▸ **Work required**:
Please copy out the entries word for word, from the line containing "The width and height of the screenshot is (1559, 784)." through the line containing "Open Organizations building icon".

▸ **Data shown**:
▼▼▼
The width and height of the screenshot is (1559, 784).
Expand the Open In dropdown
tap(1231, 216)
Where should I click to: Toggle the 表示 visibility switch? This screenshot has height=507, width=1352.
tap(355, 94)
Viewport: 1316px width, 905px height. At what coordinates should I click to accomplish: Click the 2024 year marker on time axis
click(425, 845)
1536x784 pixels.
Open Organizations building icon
▲▲▲
▼▼▼
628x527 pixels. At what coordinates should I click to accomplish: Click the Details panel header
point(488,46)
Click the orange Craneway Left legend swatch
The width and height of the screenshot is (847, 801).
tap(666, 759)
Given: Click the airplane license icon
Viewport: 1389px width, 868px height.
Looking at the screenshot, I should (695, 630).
▲▲▲
▸ **Response**:
The width and height of the screenshot is (1559, 784).
Expand the Open In dropdown
tap(1231, 216)
Where should I click to: Toggle the 表示 visibility switch? This screenshot has height=507, width=1352.
tap(355, 94)
Viewport: 1316px width, 905px height. At what coordinates should I click to accomplish: Click the 2024 year marker on time axis
click(425, 845)
1536x784 pixels.
Open Organizations building icon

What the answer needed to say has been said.